El Bar-Club era cosa de los sesenta. Del siglo XXI son, de nuevo, el Quico, el Theo, Las Cubas... y, transformados, el Manhattan, que fue el Gorfolí y, mucho antes, el Estado Ruidos. Un poco más allá, haciendo esquina, el Haciendo Esquina, que en los noventa fue bautizado como La Llosa y que, ahí sigue, ahora como vinoteca. La plaza de Carlos Lobo, en los ochenta, recogió el talento desperdigado de los avilesinos y lo juntó en la legendaria Dulcinea. Eran los tiempos en que sonaba la música en directo bajo el amparo de la iglesia de los Padres.

El tiempo pasó y la zona se mantiene. José Antonio Rodríguez, camarero del Maruxa, entiende que esto se debe, principalmente, a la cercanía con el Ayuntamiento. «Pero esto no es cosa sólo de Avilés, se da en todas las ciudades: el casco histórico es un tesoro», apunta.

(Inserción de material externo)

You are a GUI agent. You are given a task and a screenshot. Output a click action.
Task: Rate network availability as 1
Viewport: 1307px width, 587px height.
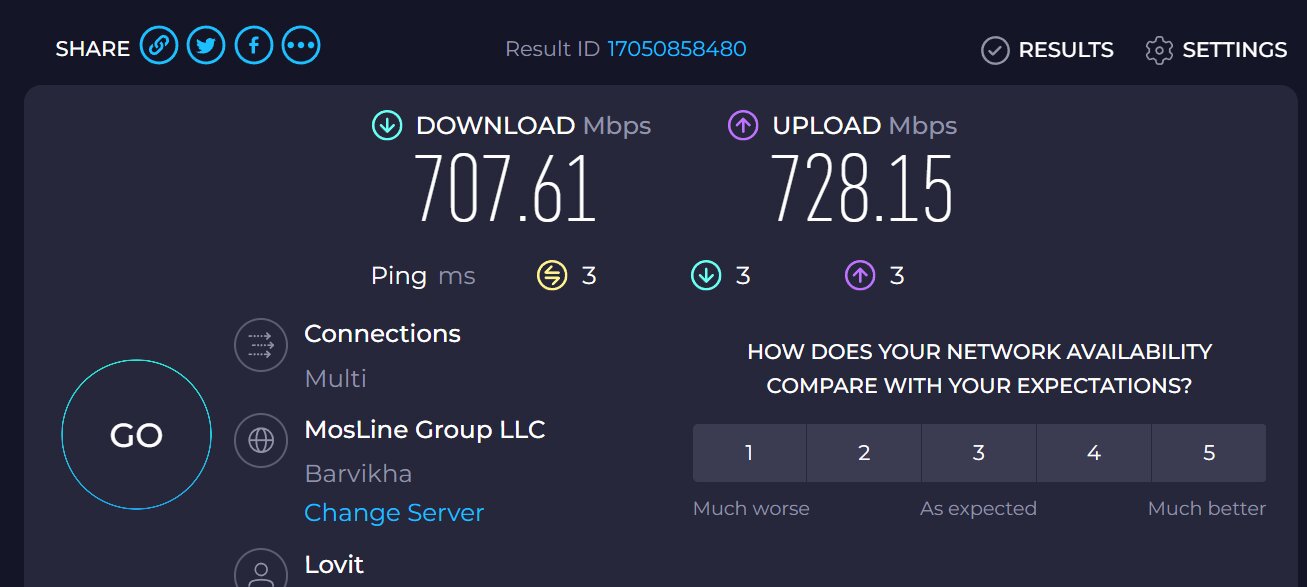coord(749,453)
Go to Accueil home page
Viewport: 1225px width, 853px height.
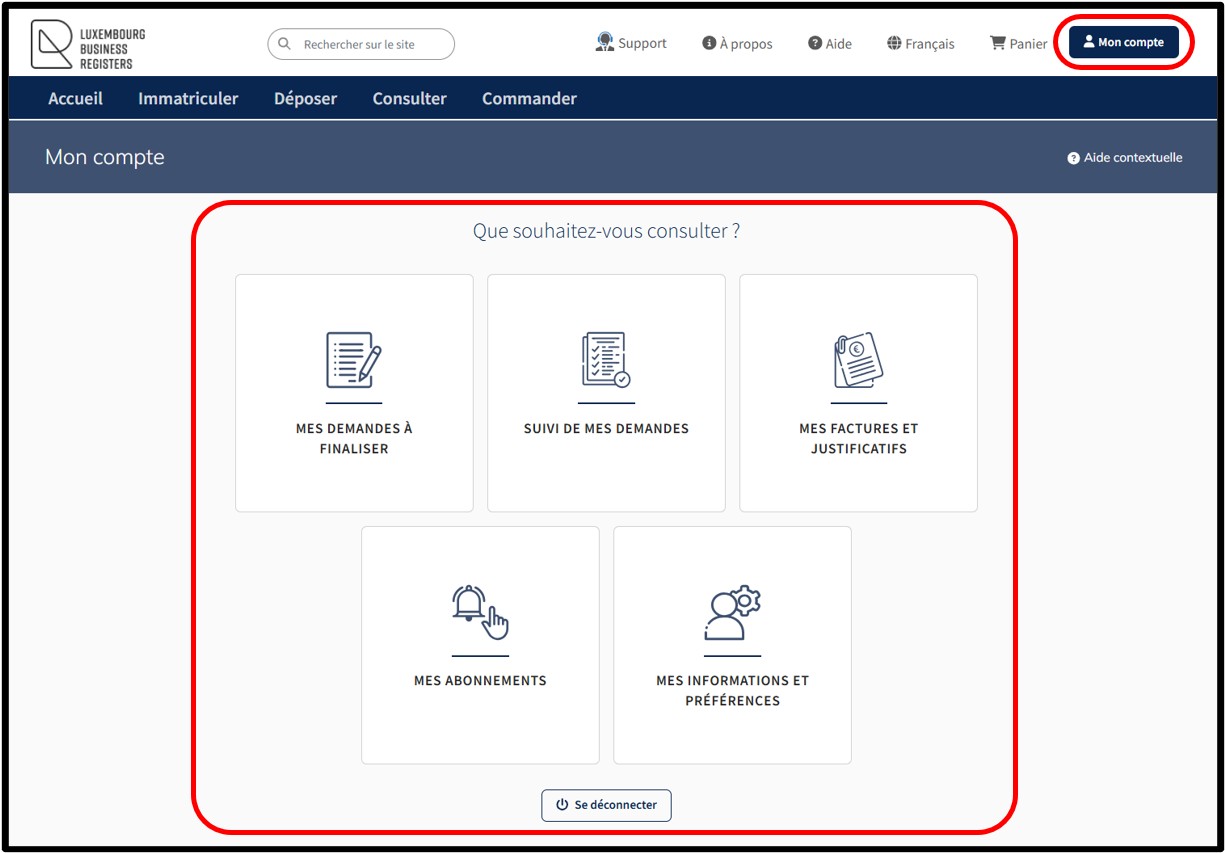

El Maruxa, en sus años, era un bar de arranque. Las cosas ya no son así: «Hay un teorema universal en el mundo del ocio: los padres no pueden salir por donde salen los hijos y, en consecuencia, unos u otros tienen que desaparecer», señala. Tal cual están montadas las cosas en la «hache» histórica de Avilés, ahora el poder lo ostentan los mayores, «que quieren tranquilidad, ver el fútbol...», añade Rodríguez.

La historia pesa intramuros y eso lo saben los hosteleros. Todos los viernes Ester Martínez, Romina González, Mercedes González y Juana Villar paran el Maruxa: ocio al por mayor, energía pura.